BMW Z4 (E89) Radar Detector Installation – Wired to Fuse Box
4/9/2013

Here’s my walk-through for installing a windshield-mounted radar detector, wired directly into the fuse box. I know that there are a few other methods out there, but it bugged me that folks weren’t having a lot of success with the fuse box approach. Everything here is 100% reversible and no parts of the car are affected (no splicing of factory lines, no soldering, no vampire clips, no risk of sending “save me” messages out to BMW Assist). For reference purposes, im using the Beltronics STi radar detector.

The downloadable (PDF) version of this guide is attached to this thread in the event that you want to simply print it out. (At the Bottom)

Tools / Parts Needed:

• (1) Philips Head Screw Driver
• (1) T-15 Torx Bit
• (1) Package 16-14 Gauge (5/32”) Bullet Connectors
• (1) Pair of Electrical Wire Strippers
• (2) ATM-sized 5A Blade Fuses
• (1) ATM-sized Add-a-Circuit
• (1) Direct-Wire Power Cord from Radar Detector Manufacturer
• (1) Radar Detector

1. Using a regular Philips head screw driver, remove the (3) screws found horizontally directly beneath the lower edge of the glove box compartment.



2. Carefully remove the panel (that was secured by the 3 screws that were just removed).
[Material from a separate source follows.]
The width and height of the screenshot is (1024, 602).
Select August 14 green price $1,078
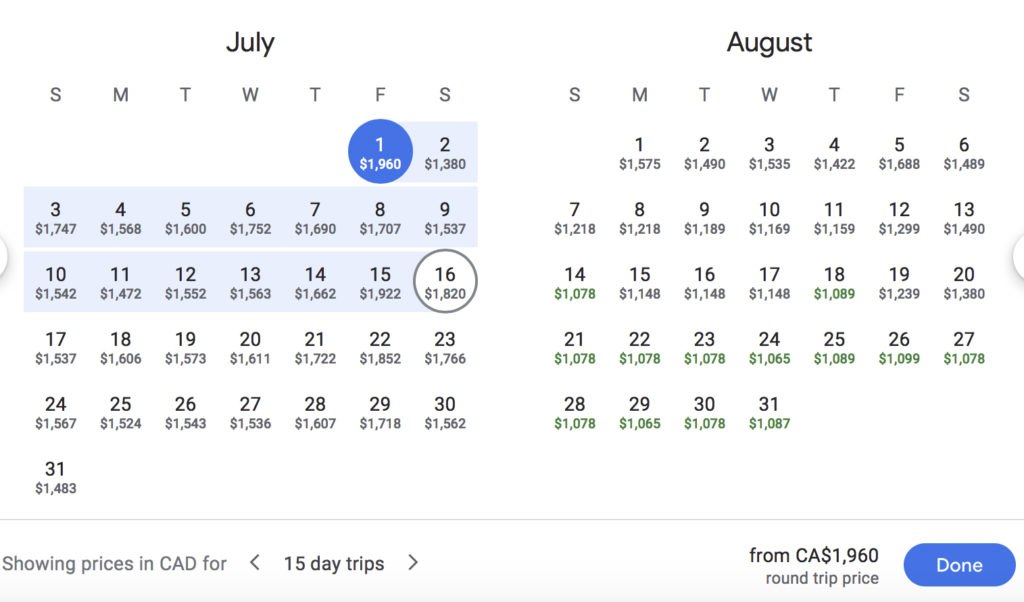click(574, 282)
Be sure to apply pressure towards the right on the left-most corner of the panel as you pull it down to ensure that the corner of the panel does not scratch the leather where it meets the center console. There should be enough flex in the panel to bend it as you pull it down to avoid scratching/scuffing.



3. As you lower the panel, rest it on the floor of the car.
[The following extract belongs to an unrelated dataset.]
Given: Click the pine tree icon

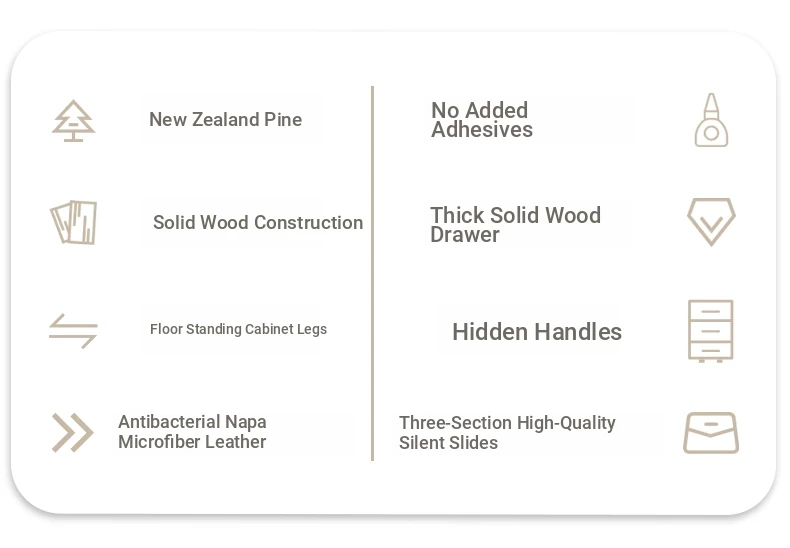Looking at the screenshot, I should [74, 121].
4. Once the panel is resting on the floor of the car, disconnect the cable / plug that powers the “mood lights” in the footwell. With this cable disconnected, you can now remove the panel in an effort to get it out of the way.



5. Towards the upper right side of the (now) exposed portion of the car, find the metal tab. This is the tab that is defined as “Shiny Fastener 3”. It looks like it’s made of a dull aluminum. I managed to leave it out of the next picture, but the arrow points to where it lives, just to the right of the picture.
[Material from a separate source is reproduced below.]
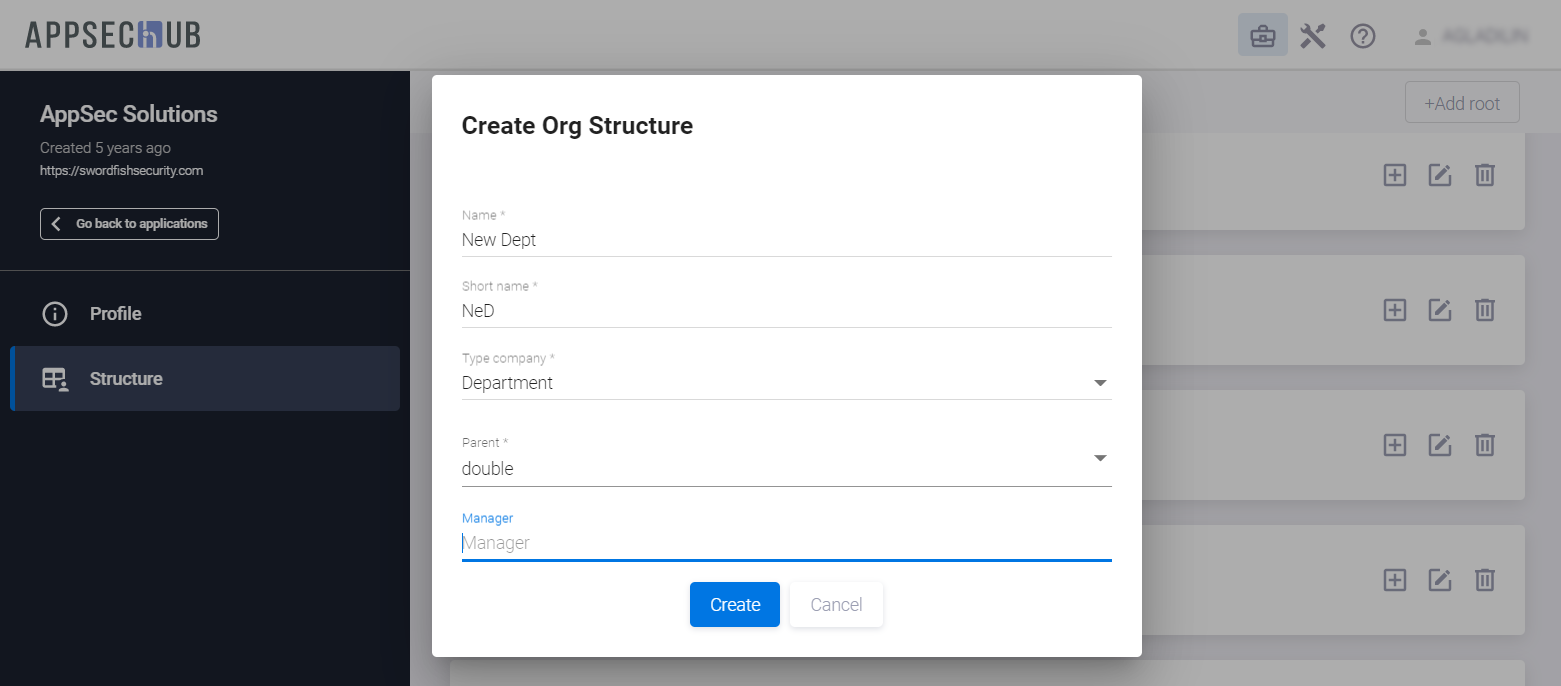Viewport: 1561px width, 686px height.
Task: Click the +Add root button
Action: [1461, 103]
6. Twist the Fuse Panel Release tab (Shiny Fastener) counter-clockwise. Using your hand / fingers continue to unscrew this tab until the fuse box panel drops down / is released.



7. Slowly pull the fuse box panel down, sliding it towards you as you go. The fuse box panel is connected to a green rail, allowing it to slide.



8. Open the packages to the ATM Add-a-Circuit, 16-14 Gauge (5/32”) Bullet Connectors and the direct wire kit for the radar detector.





9. On the direct wire kit for my radar detector, one side plugs into the radar unit using a phone jack connection (we’ll leave that alone for now), the other is broken up into 2 ends (ground / power). The ground will also be left intact, so make sure not to inadvertently cut the round ring connecter off.



10. Using the wire strippers, cut the end of the power line, just before the plastic sheathing. Again, this is the wire that has a flat plug connector.



11. Strip approximately ½” to ¾” of the casing off at the end that was just cut.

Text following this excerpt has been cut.